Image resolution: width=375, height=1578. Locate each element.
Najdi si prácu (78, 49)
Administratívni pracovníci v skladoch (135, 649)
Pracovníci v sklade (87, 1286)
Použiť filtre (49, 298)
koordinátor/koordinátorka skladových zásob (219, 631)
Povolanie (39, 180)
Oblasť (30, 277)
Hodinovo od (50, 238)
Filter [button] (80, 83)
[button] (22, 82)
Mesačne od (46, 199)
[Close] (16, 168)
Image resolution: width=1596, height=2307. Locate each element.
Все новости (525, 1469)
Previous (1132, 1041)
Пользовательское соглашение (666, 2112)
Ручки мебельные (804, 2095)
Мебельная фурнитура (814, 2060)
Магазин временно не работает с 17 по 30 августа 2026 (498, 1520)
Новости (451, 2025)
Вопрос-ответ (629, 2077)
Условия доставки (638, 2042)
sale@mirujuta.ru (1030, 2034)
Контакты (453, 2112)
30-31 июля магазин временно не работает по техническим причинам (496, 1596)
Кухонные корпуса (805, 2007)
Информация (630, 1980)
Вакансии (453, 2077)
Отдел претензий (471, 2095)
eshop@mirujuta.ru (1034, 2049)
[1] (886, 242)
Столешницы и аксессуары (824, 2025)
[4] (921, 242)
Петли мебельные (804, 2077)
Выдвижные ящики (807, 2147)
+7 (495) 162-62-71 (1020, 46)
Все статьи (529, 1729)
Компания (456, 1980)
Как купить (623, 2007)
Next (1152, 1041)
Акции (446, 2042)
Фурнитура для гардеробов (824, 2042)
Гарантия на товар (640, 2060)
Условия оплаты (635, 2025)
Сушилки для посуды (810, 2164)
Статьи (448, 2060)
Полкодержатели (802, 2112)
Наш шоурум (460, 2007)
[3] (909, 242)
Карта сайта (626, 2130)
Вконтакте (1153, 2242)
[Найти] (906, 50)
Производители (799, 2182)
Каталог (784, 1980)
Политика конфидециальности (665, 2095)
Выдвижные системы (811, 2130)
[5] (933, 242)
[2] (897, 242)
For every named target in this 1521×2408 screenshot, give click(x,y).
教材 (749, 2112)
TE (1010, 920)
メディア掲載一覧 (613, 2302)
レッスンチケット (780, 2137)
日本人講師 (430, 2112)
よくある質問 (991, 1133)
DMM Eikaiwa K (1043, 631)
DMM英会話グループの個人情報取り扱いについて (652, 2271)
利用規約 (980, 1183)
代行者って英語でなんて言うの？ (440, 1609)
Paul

Work item: Lines with "Locate" in them are what the answer must contain; copy each from the records above.

Answer box:
Image resolution: width=375, height=1578. Locate each element.
Image resolution: width=1596, height=2307. Locate each element.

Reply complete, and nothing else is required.